(TASK INPUT Opens)

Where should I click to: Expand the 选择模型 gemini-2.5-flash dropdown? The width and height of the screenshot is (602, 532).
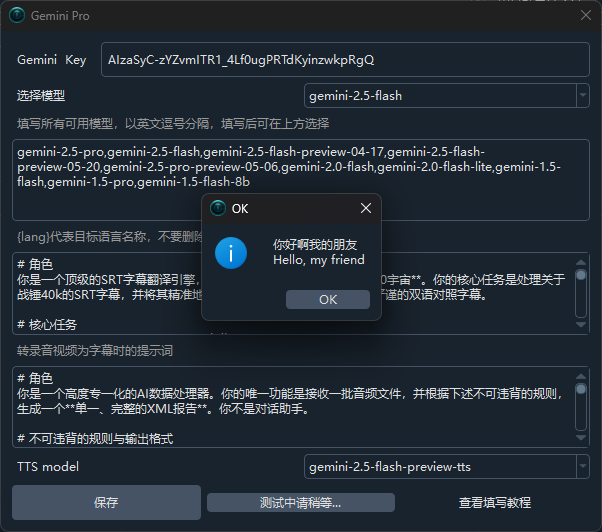click(x=583, y=96)

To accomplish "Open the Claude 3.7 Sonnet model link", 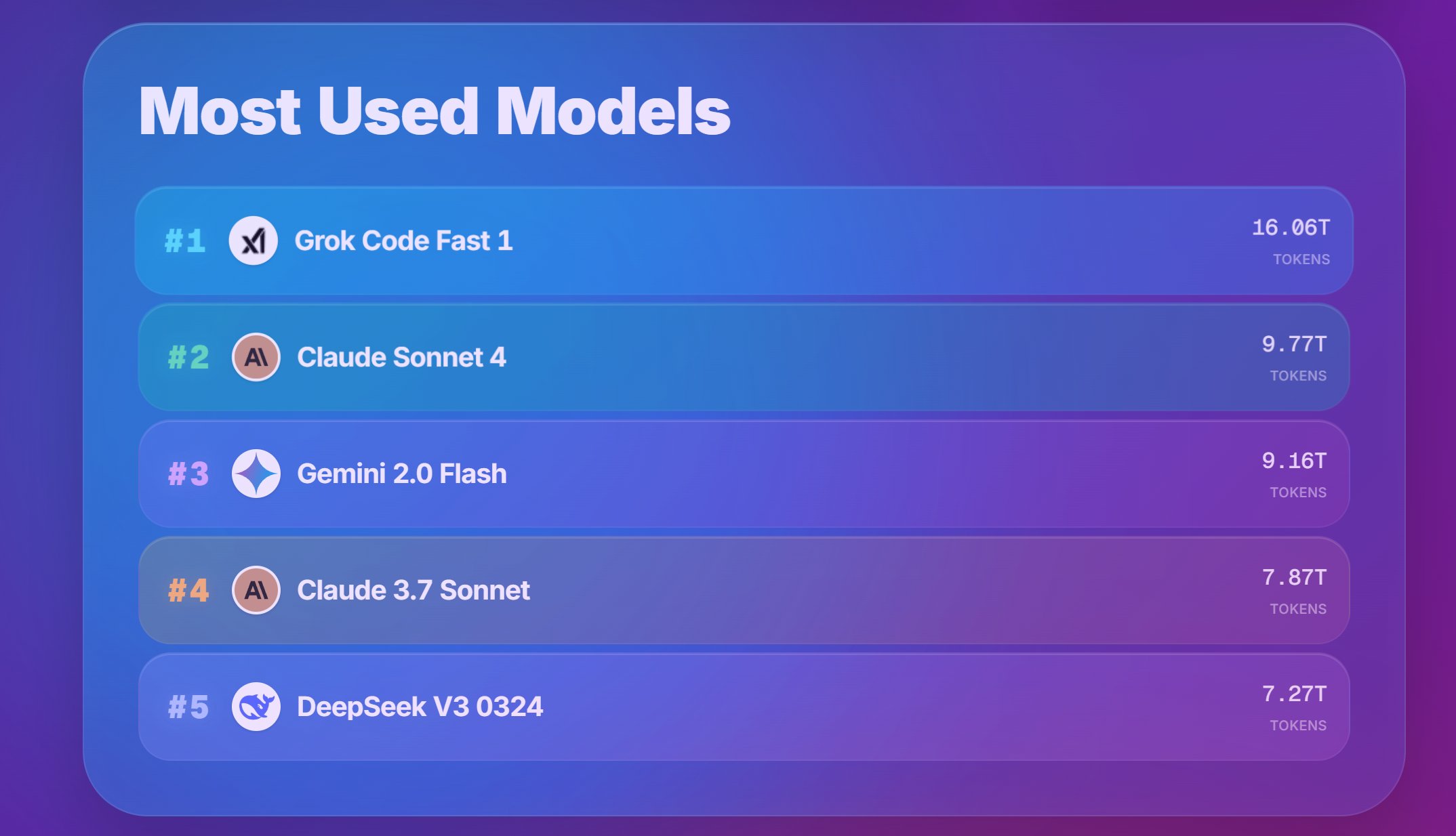I will [x=413, y=590].
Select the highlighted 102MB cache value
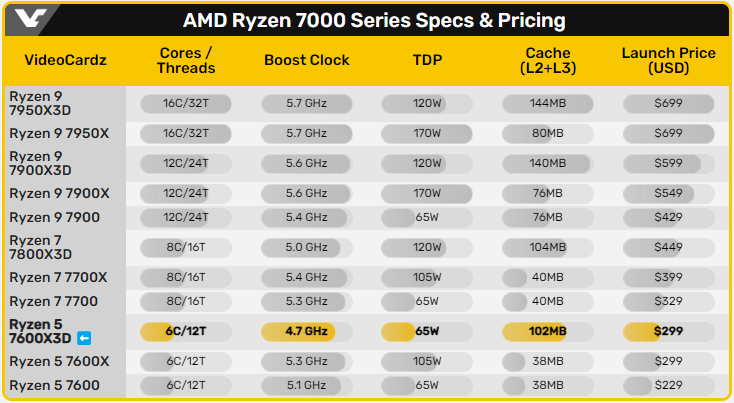Screen dimensions: 734x403 (x=547, y=331)
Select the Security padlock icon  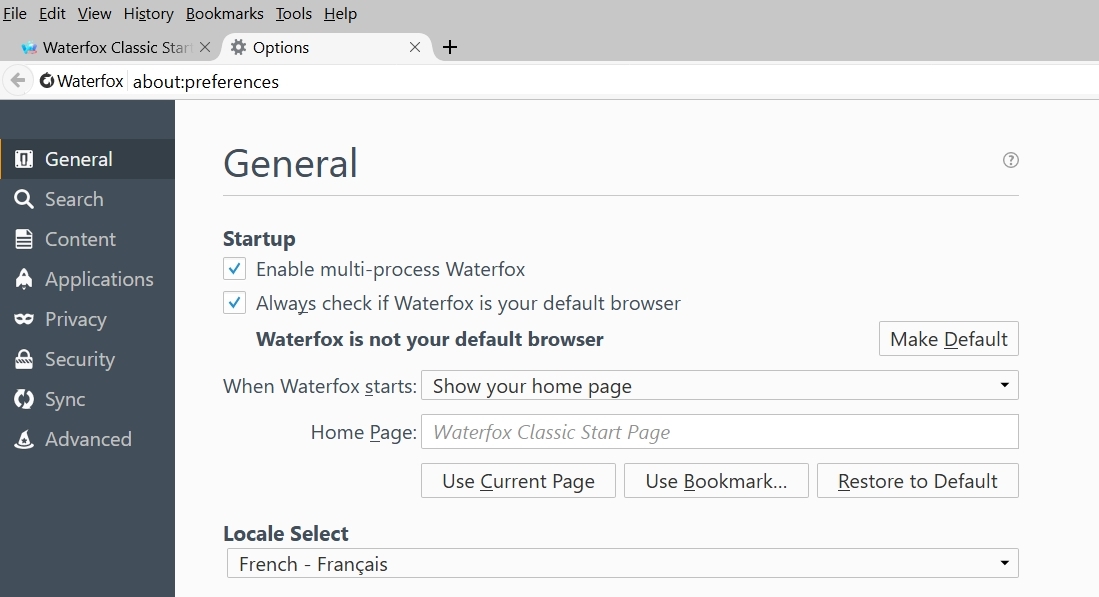tap(24, 359)
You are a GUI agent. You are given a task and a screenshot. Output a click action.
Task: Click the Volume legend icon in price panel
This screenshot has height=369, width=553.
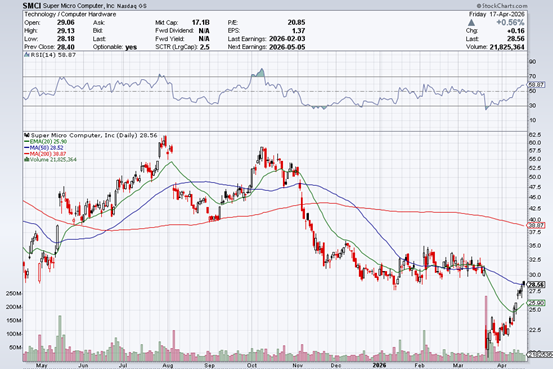click(26, 159)
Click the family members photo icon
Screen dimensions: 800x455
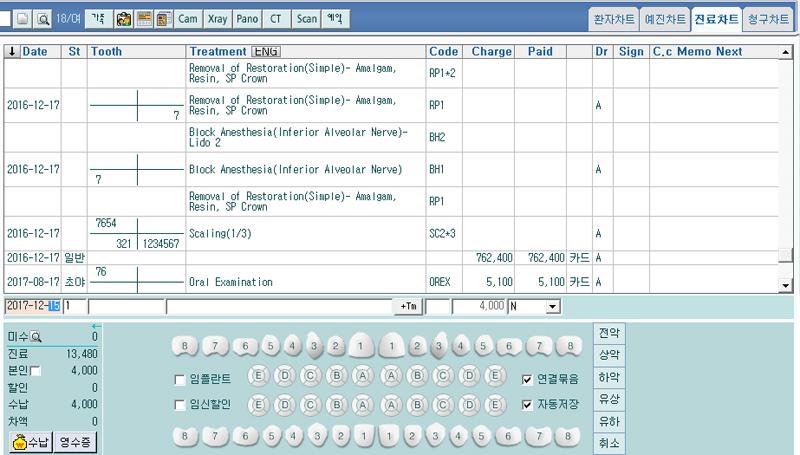pyautogui.click(x=124, y=19)
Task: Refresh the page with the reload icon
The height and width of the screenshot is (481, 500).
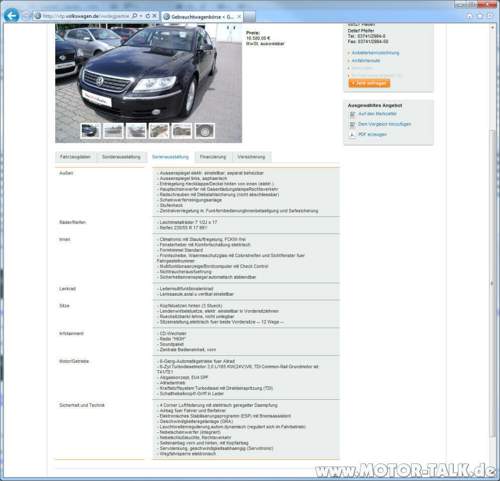Action: pyautogui.click(x=148, y=16)
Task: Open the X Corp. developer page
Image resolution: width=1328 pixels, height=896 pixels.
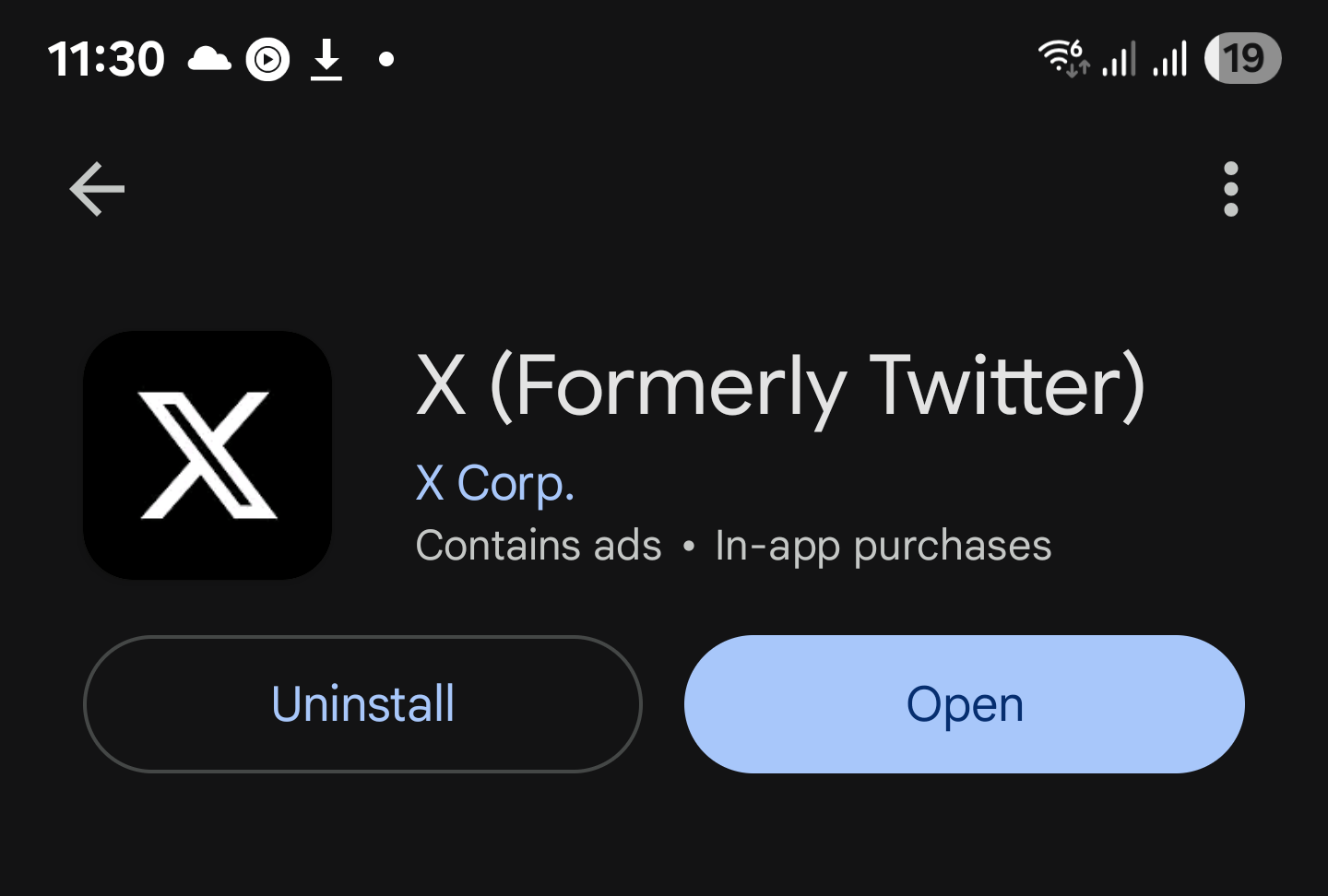Action: tap(495, 483)
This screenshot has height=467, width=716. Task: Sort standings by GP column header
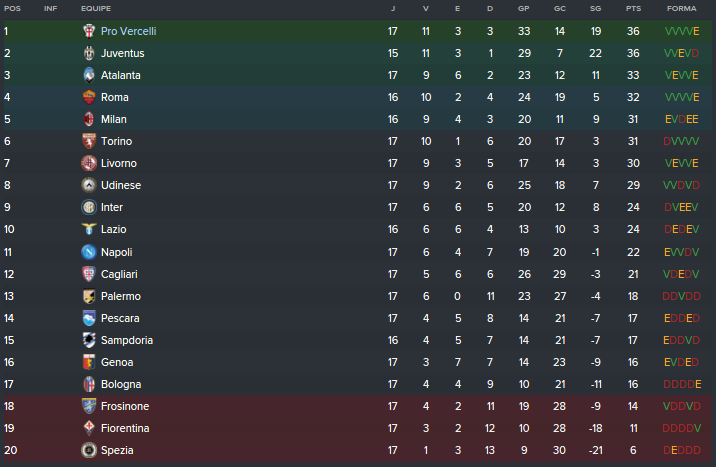click(523, 8)
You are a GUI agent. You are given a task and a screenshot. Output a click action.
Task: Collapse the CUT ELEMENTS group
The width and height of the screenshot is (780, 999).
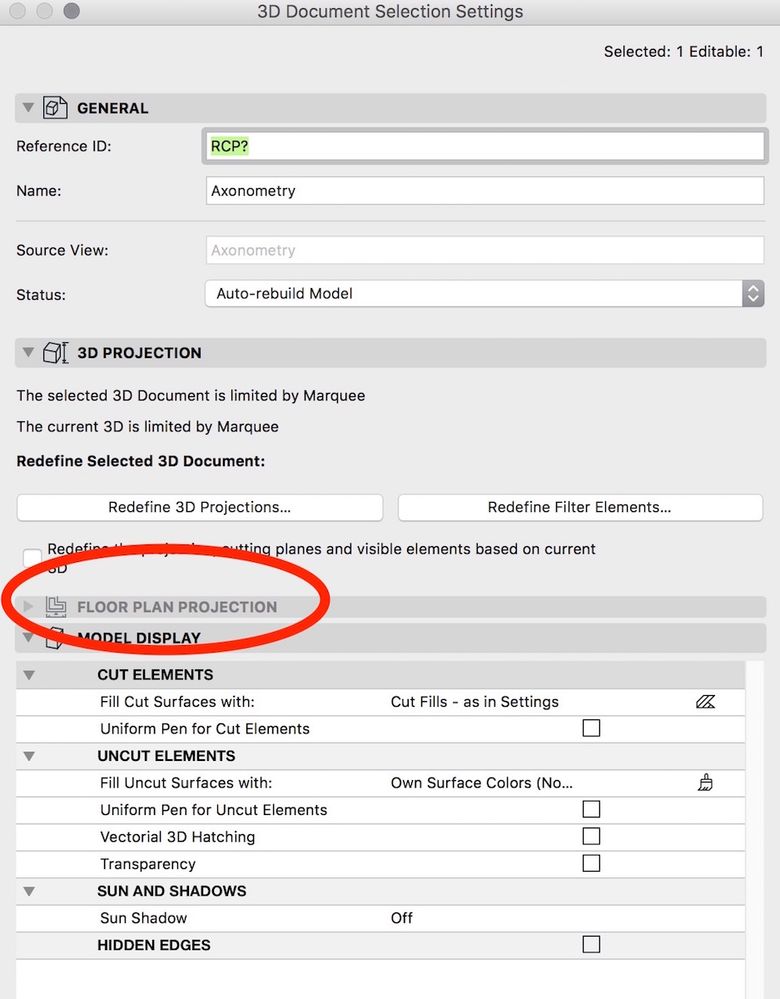pos(30,674)
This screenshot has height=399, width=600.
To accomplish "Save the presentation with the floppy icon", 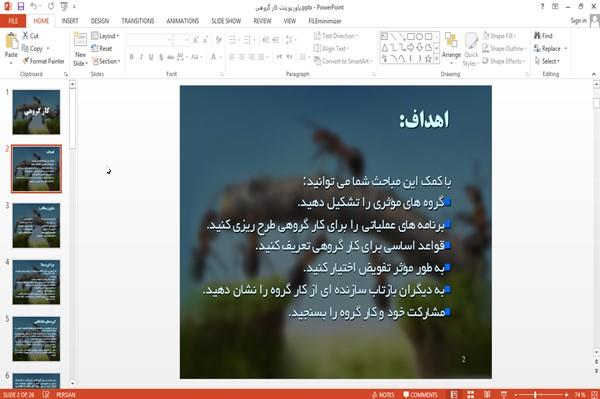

(TASK INPUT Closes)

WHAT YOU HAVE TO DO
What is needed is an exact transcription of the lines from the one containing "Task: Click the" through the last line of the records above, both included, with no pictures.

ANSWER TO THE EXERCISE
Task: Click the Volume legend icon in price panel
This screenshot has height=369, width=553.
click(26, 159)
Click the family members photo icon
Screen dimensions: 800x455
pyautogui.click(x=124, y=19)
Task: Refresh the page with the reload icon
The height and width of the screenshot is (481, 500).
Action: pyautogui.click(x=148, y=16)
Task: Open the X Corp. developer page
Image resolution: width=1328 pixels, height=896 pixels.
Action: tap(495, 483)
This screenshot has height=467, width=716. Task: Sort standings by GP column header
click(523, 8)
You are a GUI agent. You are given a task and a screenshot. Output a click action.
Task: Collapse the CUT ELEMENTS group
The width and height of the screenshot is (780, 999).
pos(30,674)
This screenshot has height=399, width=600.
To accomplish "Save the presentation with the floppy icon", 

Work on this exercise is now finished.